Can you quote the passage of the venography study from "Background: The purpose" up to and including "subtraction angiography (2-DSA).", word for word?

Page extract Block Start

Evaluation of 3-dimensional rotational venography for the diagnosis of non-thrombotic iliac venous lesion

Background: The purpose of this study was to determine the technical feasibility and safety of 3D rotational venography (3D-RV) in the diagnosis of non-thrombotic iliac vein lesions compared with traditional 2D-digital subtraction angiography (2-DSA).

Methods: The general epidemiological data (including age, gender), clinical manifestations (including major symptom, affected extremity, CEAP classification, comorbidity, stenosis rate), and intra-operative findings (iliac vein indentation position, collateral circulation, procedure time, X-rays dose, contrast agent dosage) of 61 NIVL patients who were assessed by 3D-RV and traditional 2-DSA between October 2018 to October 2022 were obtained and analyzed.

Results: A total of 61 consecutive patients with symptomatic NIVL from our institution were enrolled in this study. With the aggravation of iliac vein stenosis, the proportion of indicators such as contralateral formation and iliac vein compression indentation reflecting the severity of compression under 3D-RV reconstruction increased significantly. Also, significant differences were observed between the 3D-RV and 2-DSA groups concerning procedure time (10.56 ± 0.09 s vs. 12.59 ± 0.37 s; p < 0.01), X-ray dose (41.25 ± 0.21 mGy vs. 81.59 ± 1.69 mGy; p < 0.01) and contrast agent dosage (21.48 ± 0.24 mL vs. 33.69 ± 0.72 mL; p < 0.01). Contralateral iliac vein imaging (p = 0.002), pelvic collateral vein imaging (p = 0.03), and external iliac vein indentation (p = 0.001) were found to influence the severity of iliac vein compression.

Conclusion: 3D-RV can display dynamic stereo image information of NIVL, augmenting the information obtained from traditional 2-DSA. Contralateral iliac vein imaging, pelvic collateral vein imaging, and external iliac vein indentation can be used to evaluate the severity of iliac vein compression to some extent.

Introduction

Along with advancements in angiography, clinicians have gradually realized that venous disorder and their recurrence are related to iliac vein compression, resulting in proximal venous outflow obstruction (PVOO) (1). One of the primary mechanisms of PVOO is iliac vein obstruction (IVO), which may be thrombotic or compressive (2). Although there is no criterion standard for identifying patients who require treatment of non-thrombotic iliac vein lesions (NIVL), stenting of the iliac vein has become increasingly recognized as a treatment for PVOO, with reports citing significant improvement in pain, swelling, ulceration, and stasis dermatitis. Intravascular ultrasound (IVUS) is the gold standard method for diagnosing and treating NIVL but is only available at a few medical centers in China (3, 4). Thus, traditional 2D-digital subtraction angiography (2-DSA) is the main imaging method for evaluating iliac vein disease, however two-dimensional images have some limitations, such as underestimating the stenosis lesions and the inability to evaluate the anatomical structure around the iliac vein (5).

Page extract Block End
Dataset content Block Start

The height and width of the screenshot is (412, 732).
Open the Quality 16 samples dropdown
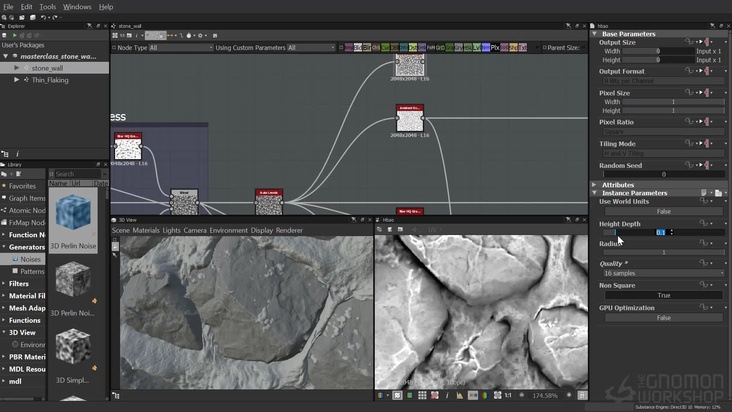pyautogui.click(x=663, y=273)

Dataset content Block End
Dataset content Block Start

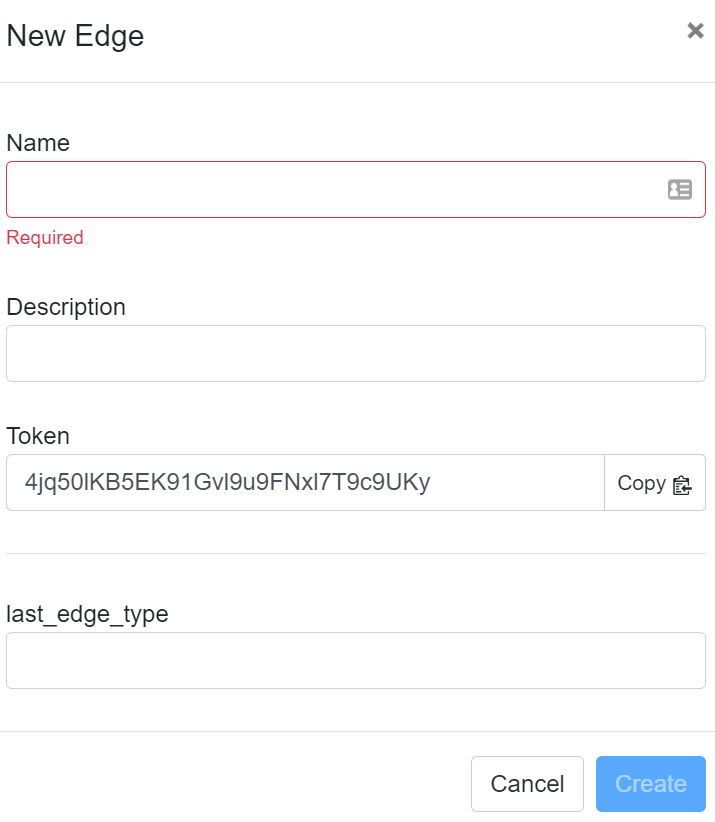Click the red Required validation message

Dataset content Block End
Dataset content Block Start

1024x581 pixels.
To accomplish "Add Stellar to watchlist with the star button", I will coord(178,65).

Dataset content Block End

Answer space:
Background: The purpose of this study was to determine the technical feasibility and safety of 3D rotational venography (3D-RV) in the diagnosis of non-thrombotic iliac vein lesions compared with traditional 2D-digital subtraction angiography (2-DSA).